Adeline’s palms tingled. Standing there, she experienced a strange—almost surreal—sensation. If those three had disappeared in a puff of smoke, it wouldn’t have seemed any more bizarre than her current feelings. Out of place. Out of time.
“Thank you,” she said. The cook and the butler stood, unmoving, while she climbed the stairs. She could feel their eyes burning into her. Needles prickled her skin, but she would not hurry. She closed the door, sweat breaking out on her forehead. Adeline wiped it away with a cursory flick of her hand, then strained to hear any conversation that might start after her departure, but the wood was too solid to make out any sound on the other side of it.
* * * *
At Café Central the following evening, she reported her experiences to the professor, and then dropped her bombshell. She had been going over it again and again and always came up with the same conclusion.
“I’m almost sure Frau Lederer was the model for the portrait of Cleopatra.”

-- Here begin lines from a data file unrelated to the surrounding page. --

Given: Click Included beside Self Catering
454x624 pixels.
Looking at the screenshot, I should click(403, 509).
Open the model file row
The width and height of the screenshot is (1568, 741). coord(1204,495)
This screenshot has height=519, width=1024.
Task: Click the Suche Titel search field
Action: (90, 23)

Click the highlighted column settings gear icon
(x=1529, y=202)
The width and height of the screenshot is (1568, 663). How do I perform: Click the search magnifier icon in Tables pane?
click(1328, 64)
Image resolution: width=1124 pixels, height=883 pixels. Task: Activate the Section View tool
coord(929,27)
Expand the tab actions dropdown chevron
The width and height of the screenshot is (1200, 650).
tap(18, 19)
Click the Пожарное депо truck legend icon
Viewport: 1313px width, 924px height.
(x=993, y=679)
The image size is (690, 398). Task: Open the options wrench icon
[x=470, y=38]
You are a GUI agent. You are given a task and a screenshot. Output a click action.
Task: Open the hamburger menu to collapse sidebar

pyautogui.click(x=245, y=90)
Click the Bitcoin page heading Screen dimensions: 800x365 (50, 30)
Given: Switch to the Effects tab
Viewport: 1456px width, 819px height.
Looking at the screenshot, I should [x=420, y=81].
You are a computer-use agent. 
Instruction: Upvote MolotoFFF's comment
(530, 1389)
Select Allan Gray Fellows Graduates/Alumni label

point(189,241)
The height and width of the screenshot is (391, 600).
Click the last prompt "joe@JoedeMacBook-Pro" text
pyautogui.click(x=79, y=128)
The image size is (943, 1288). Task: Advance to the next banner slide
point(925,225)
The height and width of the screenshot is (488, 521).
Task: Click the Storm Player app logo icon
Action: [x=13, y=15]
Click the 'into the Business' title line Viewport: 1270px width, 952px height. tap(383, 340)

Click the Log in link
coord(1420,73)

She expected the professor to react in some way. He didn’t.
“I am not surprised, because I suspected things were not as they should be there,” he said. “My friend has been researching into the genealogy of the butler and the cook. His findings are quite extraordinary and certainly defy easy explanation.”
“What were they? What did he find?”
“You must understand first that Professor Martin Lansdowne is the finest, the very finest in his field. If he cannot trace someone’s lineage, then, believe me, it doesn’t exist.”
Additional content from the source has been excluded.